Prepare for 5 years of struggle. If you do it in less, good for you, if it
takes longer, hopefully you’re just a slow starter and will catch up. If you
are intelligent, personable, hard working, and have persistence, you are
pretty much guaranteed to make it if you hang in long enough.
broker, can you clarify your post. It sounds like when you say corporate, you are referring to your old job, and the broker environment is much better. Is this what you are saying? I hope so beccause I am in a office team based job and HATE the environment. I think I will like the indepedent nature of the wirehouse.
You’re right. I meant that I prefer the brokerage business over my old
corporate life (not in financial services), despite it being difficult and
stressful in the beginning. I was a senior manager in corporate finance in
an unrelated industry.
This is not to sound arrogant but i feel i need to preface this before i respond. I make alot of money and control my own schedule. Having said that we are in a career that is fraught with stress, legal peril and public scrutiny (name another industry that basically discloses their commissions and fees other than the legal profession) If tomorrow i had to start over from 0 I am not certain I would choose that path. I have been through an arbitration. (frivolous and dismissed quickly. still very stressful). I lived through 2000-2002... unpleasant. So... the advice i give anyone who gives a rats arse is: do it once, do it right and continue to try and be humble even when you think you've "made it." (I realize the humble part contradicts my earlier sentence but this is a chatroom I guess i can spout off a little bit.) Every successful person i know deals with and successfully solves problems. It is my belief the more problems you solve, be it for yourself or others the more successful you will be. My .02 cents.
I started in the business in 2002. In my mind, it was a great decision. I am at the point where I can see light in the tunnel, too early to tell if it is a train that will run me over. The first 5 years are a lot of work.
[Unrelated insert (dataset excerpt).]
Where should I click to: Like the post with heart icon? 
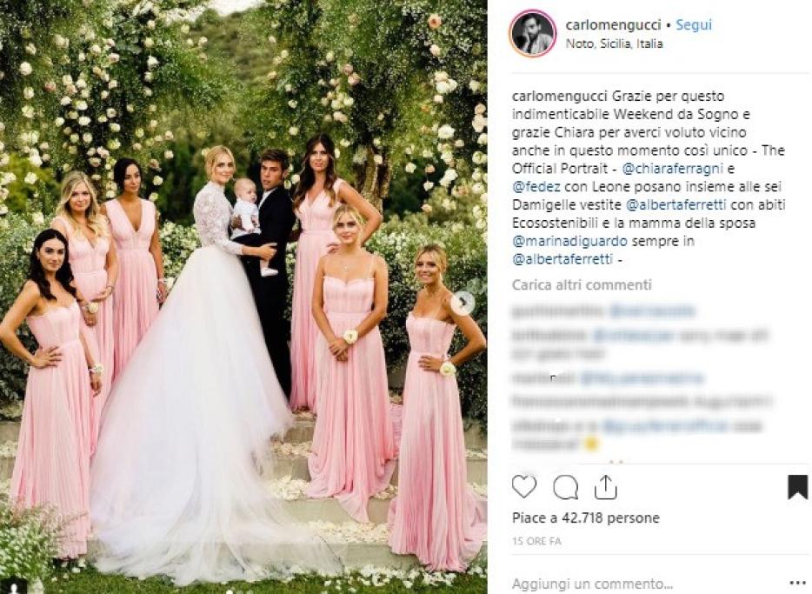(x=524, y=487)
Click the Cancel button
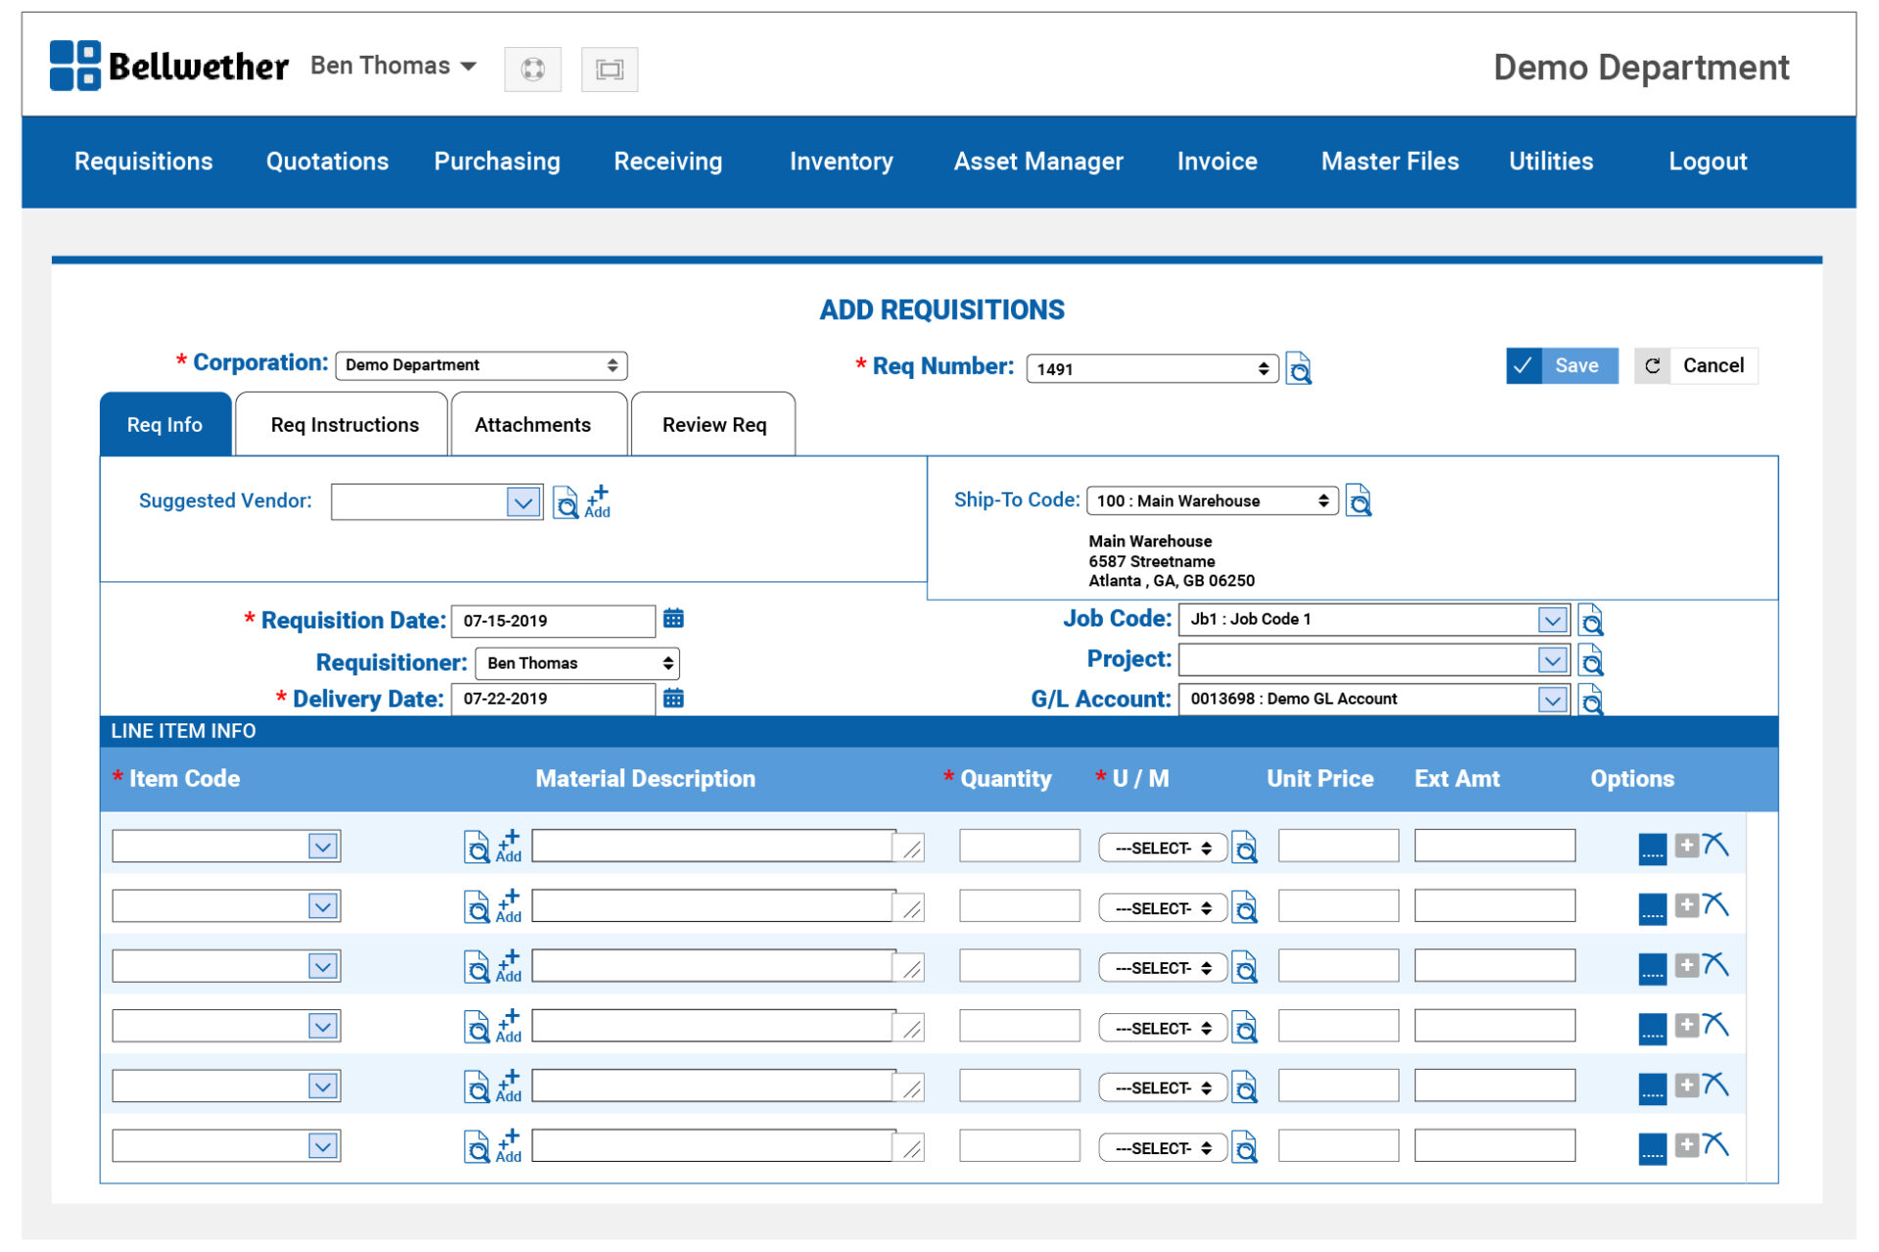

Lefty, to answer your question…it’s a bit complicated, but here it goes:
I had very early success in my previous career. I was a finance manager in
my early 20’s, broke 6-figures by 26, and was being promoted every 1-3
years for the first 12 years of my career. However, that took a lot out of
me, as I worked a minimum 50 hour work week for all of those 12 years,
plus many, many weeks (sometimes for months on end) when I would
work 60-70 hour work weeks. I had tremendous responsibility, where
the slightest mistake from someone on my staff could have presented
major problems for me, and often did. I was growing very tired of paying
for the mistakes of others. On top of that, once I hit about $115K, I was
really looking at about a 3% average increase per year (unless I wanted to
relocate yet again for a promotion) forever. At 35, that was not
acceptable to me. And then I started having kids. Tired of moving for
promo’s, tired of working more hours as I moved up, and my family is
very important to me, bottom line.
So, I always wanted to get into the business, but had to wait until I was
financially able. I had amassed assets in the low-to-mid 6 figures, with
only a modest mortgage for debt. My kids are still young. I could go
years without a dime of income if I needed to (not that I wanted to, or
have had to). So, it was time.
Anyway, it has been tough, but I am in a position to take my time and
build things right. I don’t need to panick and do stupid things to make a
dime. I have had enough success to be able to handle rejection, so I
don’t get too flustered. And none of the “Jones stuff” that everyone talks
about bothers me, though I will admit I would like to build more of my
early business with managed money than I have been able to.
So I guess that’s the deal. Long-winded but sums it up.
Let me answer this way...
Starting with less than zero 24 years ago, this past summer I had enough money to buy a used Lincoln Towncar for cash, which I proudly claim as my daily driver. So, hell yeah, I'd do it again!